I won't go out of my way to tip, but not tipping at a sit-down restaurant is too cheap for comfort.
>>31725>Cute hard-working boys deserve tips, entitled thots who go to nail salons do not.Only reason they get tips is for dealing with thirsty middle-age men, which is just a symptom of the greater patriarchy. I hate lazy Stacies as much as the next miner, but they're our sisters too anon. If we alienate them, we're just doing what men want. We need them to rise up together.
Anonymous 31790
>>31752I wouldn't even tip just for the fact someone is that stupid to take a job that pays that low in the first place
Anonymous 32605
Im Australian so ive literally never tipped in my life
Always seemed like a dumb system. Who cares about service you just write down what they want and carry the food from the kitchen to the table its no different from any other job where you get paid an hourly rate to do a service
Anonymous 32620
>>32605Burgerstan allows food service wages to be cut below minimum wage, to compensate for gratuity.
Anonymous 258271
>>31752If you're stupid enough to shake an employer's hand and say "yeah, I want to work for HALF of the federal minimum wage", then that's on you. Don't expect people to bail you out every time you fuck your life up.
Anonymous 258272
I honestly don't even think waiting should exist to be honest. It's a hard job no doubt but it's also not necessary.
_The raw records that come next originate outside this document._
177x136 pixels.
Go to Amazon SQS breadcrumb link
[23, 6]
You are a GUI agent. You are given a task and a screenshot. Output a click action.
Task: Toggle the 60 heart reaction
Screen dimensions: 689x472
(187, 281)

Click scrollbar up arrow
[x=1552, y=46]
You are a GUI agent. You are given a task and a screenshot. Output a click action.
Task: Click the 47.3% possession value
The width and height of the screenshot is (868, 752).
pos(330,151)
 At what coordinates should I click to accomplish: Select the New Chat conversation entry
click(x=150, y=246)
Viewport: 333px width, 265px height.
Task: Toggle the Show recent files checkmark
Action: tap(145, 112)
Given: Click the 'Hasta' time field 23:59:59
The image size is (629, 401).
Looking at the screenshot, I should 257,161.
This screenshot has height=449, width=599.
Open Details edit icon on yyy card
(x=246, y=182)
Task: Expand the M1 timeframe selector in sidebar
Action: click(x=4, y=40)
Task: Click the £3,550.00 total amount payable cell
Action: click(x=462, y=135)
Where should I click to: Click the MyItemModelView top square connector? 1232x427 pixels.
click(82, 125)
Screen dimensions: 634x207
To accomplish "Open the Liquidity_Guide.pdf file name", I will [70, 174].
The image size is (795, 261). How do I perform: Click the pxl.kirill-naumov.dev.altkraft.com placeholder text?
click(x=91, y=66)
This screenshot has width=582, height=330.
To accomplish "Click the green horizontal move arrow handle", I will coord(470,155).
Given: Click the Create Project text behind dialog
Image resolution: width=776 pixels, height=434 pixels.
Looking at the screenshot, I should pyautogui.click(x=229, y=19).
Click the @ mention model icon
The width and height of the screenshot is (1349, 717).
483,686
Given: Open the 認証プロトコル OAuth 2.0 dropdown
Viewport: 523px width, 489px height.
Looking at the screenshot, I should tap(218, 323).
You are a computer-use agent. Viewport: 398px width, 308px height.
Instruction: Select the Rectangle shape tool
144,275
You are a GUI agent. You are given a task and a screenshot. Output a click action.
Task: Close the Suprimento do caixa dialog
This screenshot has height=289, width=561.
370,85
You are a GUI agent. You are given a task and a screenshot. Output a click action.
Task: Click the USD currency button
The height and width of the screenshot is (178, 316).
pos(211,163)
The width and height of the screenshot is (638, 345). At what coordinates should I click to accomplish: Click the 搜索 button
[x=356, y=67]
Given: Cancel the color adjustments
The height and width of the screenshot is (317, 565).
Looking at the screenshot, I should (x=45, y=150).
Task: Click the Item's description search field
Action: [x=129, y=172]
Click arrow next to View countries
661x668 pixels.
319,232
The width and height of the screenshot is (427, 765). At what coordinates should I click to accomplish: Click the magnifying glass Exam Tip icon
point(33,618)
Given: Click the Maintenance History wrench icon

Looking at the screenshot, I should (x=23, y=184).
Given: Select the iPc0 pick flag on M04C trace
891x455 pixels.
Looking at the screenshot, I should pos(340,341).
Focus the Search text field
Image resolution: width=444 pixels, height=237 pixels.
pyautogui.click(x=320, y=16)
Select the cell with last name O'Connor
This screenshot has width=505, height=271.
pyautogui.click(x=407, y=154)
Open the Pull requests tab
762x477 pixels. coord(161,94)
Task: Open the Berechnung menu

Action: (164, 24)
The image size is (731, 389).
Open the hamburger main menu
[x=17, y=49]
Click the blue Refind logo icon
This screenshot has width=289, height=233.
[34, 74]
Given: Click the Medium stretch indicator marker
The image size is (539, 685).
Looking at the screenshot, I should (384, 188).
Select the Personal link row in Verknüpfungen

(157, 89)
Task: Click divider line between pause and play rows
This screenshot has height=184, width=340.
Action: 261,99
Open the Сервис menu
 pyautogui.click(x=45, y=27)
I never thought to myself "wow this tastes so much better because some random person brought it to me."
The only reason why waiting even became standard was because it was the only effective way to cater to customers who order lots of alcohol. (and drimkers need to be interned and concentrated, not given special service)
I'd say it's the same for delivery drivers, I've never sympathized with people who cry about deliveries being incompetent because my family just always went and got it ourselves, but I guess there's some situations where that could be ideal.
Anonymous 258273
>>258271>>31790employees in America really don't have any agency over where they work anymore.
Anonymous 258306
I've been a cook and have made less than servers in a 2 week pay period than some of them can make on a busy weekend. It's not fair because we're the ones making the food that customers are eating. Bartending makes more sense for tipping but mixing drinks isn't as hard as trying to make a good meal, keeping to health code conditions and all while doing it in a timely manner. Some restaurants have tip jars for cooks but we still never make a fraction of what a server can.
Anonymous 258329
>>31694Never. I don't tip nurses of policemen either.
Anonymous 258349
>>258329>I don't tip policemen either.that's not the best comparison because you have to actually do your job to get tipped.
Anonymous 258350
>>258329>>258349I don't know if you're joking (this is the Internet in 2023), so just in case: tipping the police is bribing, it lands you in jail.
Anonymous 258375
>>258350>tipping the police is bribingAnd this is why I disregard the law. These rules make no fucking sense. You tell me there is a difference between showing my gratitude for good service when it comes to dining at a restaurant and extra care and attention given by nurses on the ward? How can this be considered 'bribery' if you're doing it after the fact? Are you telling me I should 'bribe' the waiters before being served a meal, so they don't spit in my food?
Anonymous 258379
>>258375I don't want to see such corruption in healthcare where nurses treat you better based on just how likely you are to tip them later
Anonymous 258383
>>31694I'm in the US and I don't get it either. Restaurants should just pay their staff properly. Recently dined in an upscale restaurant where it was already over $100 a person and at the end there was a forced "gratuity" of 20%. Seriously why?